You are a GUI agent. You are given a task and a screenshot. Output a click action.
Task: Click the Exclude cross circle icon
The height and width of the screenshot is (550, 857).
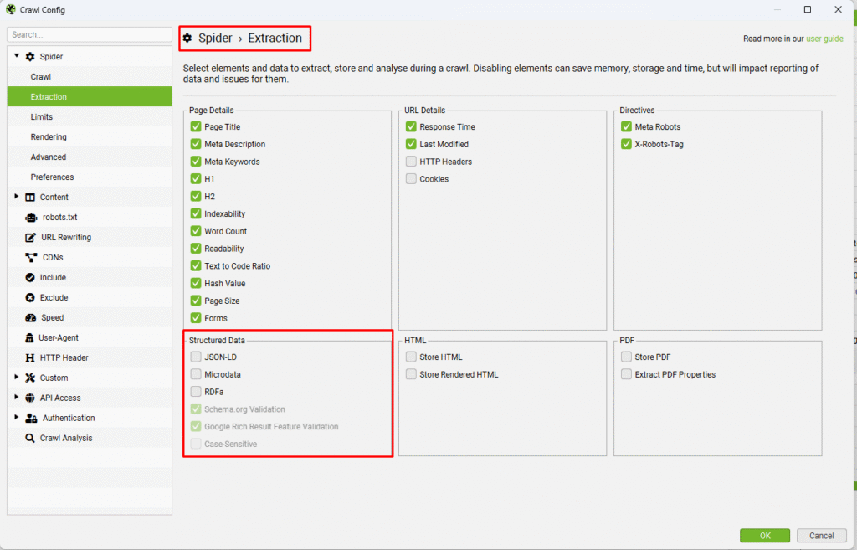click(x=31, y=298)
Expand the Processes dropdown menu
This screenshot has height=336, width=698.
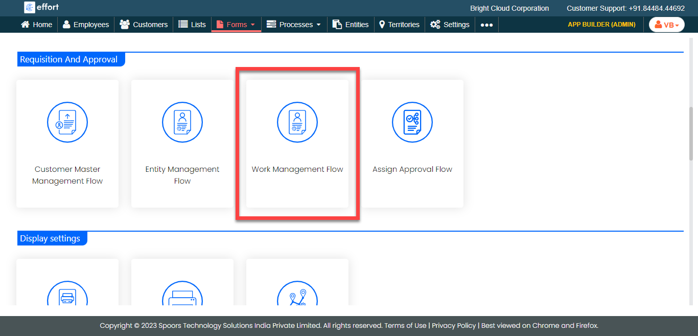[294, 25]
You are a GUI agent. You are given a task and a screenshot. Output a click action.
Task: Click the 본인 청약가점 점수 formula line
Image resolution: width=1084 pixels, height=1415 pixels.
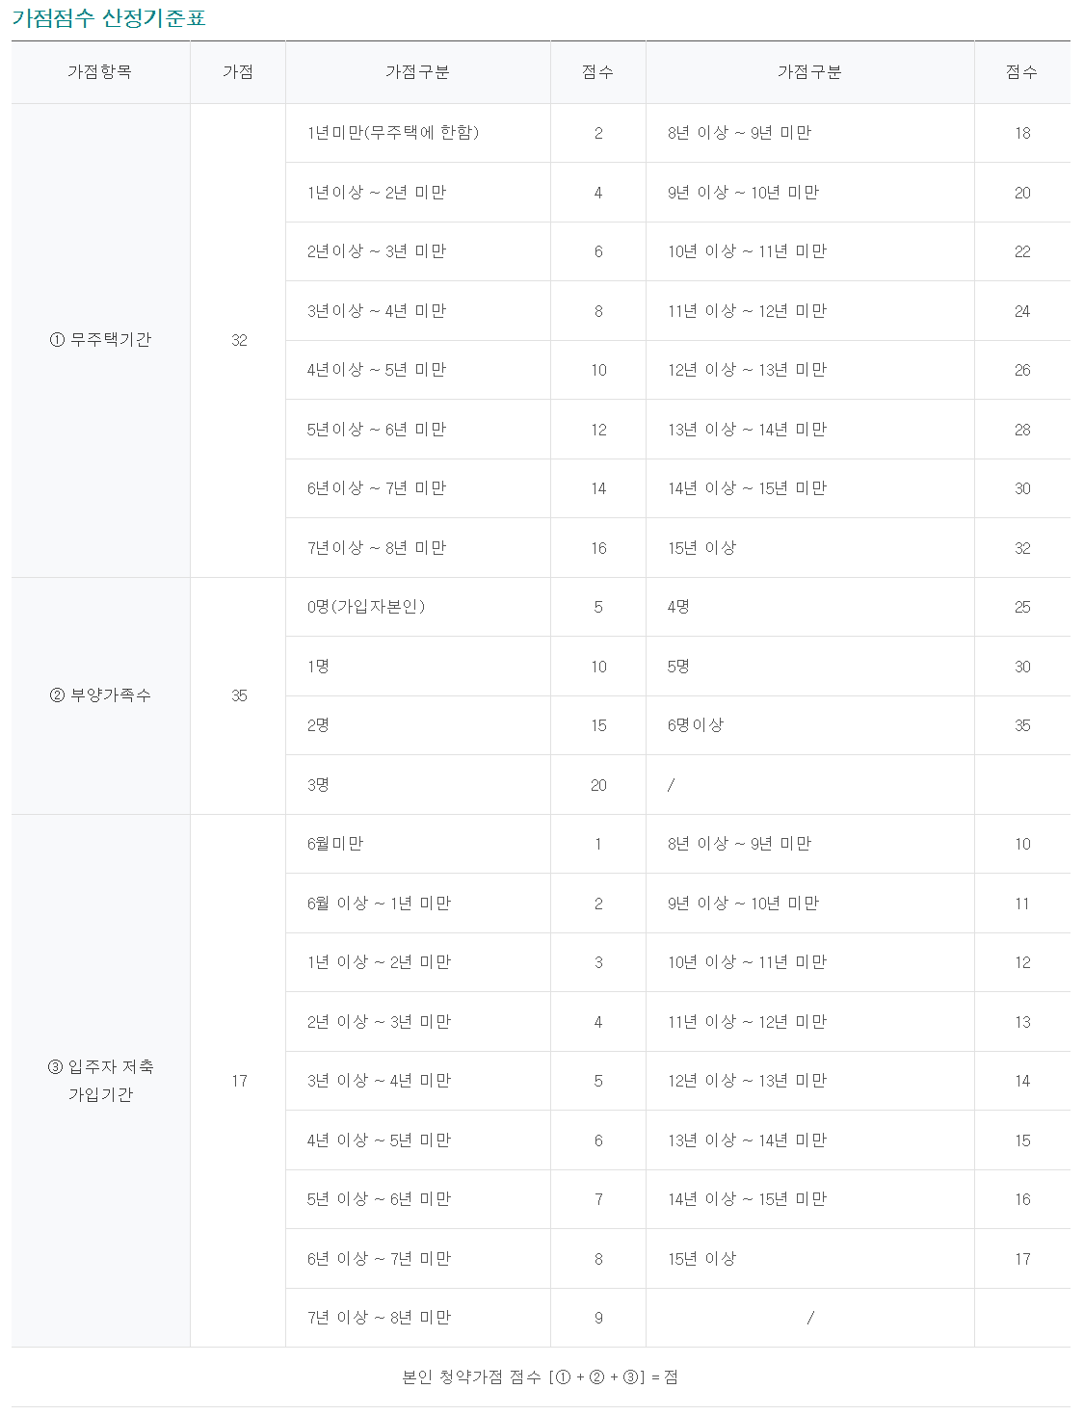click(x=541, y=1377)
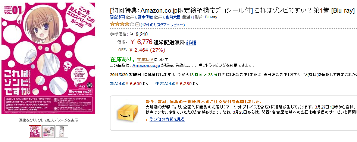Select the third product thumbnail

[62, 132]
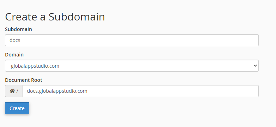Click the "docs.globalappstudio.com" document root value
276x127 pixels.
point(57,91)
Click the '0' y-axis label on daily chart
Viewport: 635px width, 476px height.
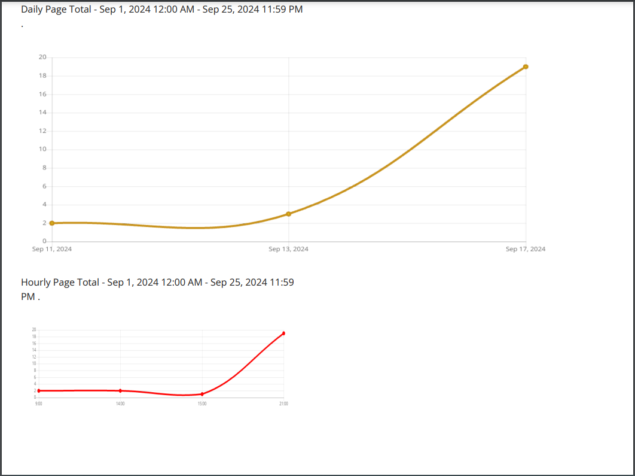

+++++

- EXERCISE DIRECTIONS:
Retype only the lines from the one with "Expand the Processes dropdown menu" through the final line of the entries, please, and keep the pictures out.

- TASK SOLUTION:
Expand the Processes dropdown menu
This screenshot has height=336, width=698.
[294, 25]
You are a GUI agent. You are given a task and a screenshot. Output a click action.
Task: Click the 본인 청약가점 점수 formula line
Image resolution: width=1084 pixels, height=1415 pixels.
click(x=541, y=1377)
Select the third product thumbnail

[62, 132]
Click the "docs.globalappstudio.com" document root value
276x127 pixels.
point(57,91)
Click the '0' y-axis label on daily chart
Viewport: 635px width, 476px height.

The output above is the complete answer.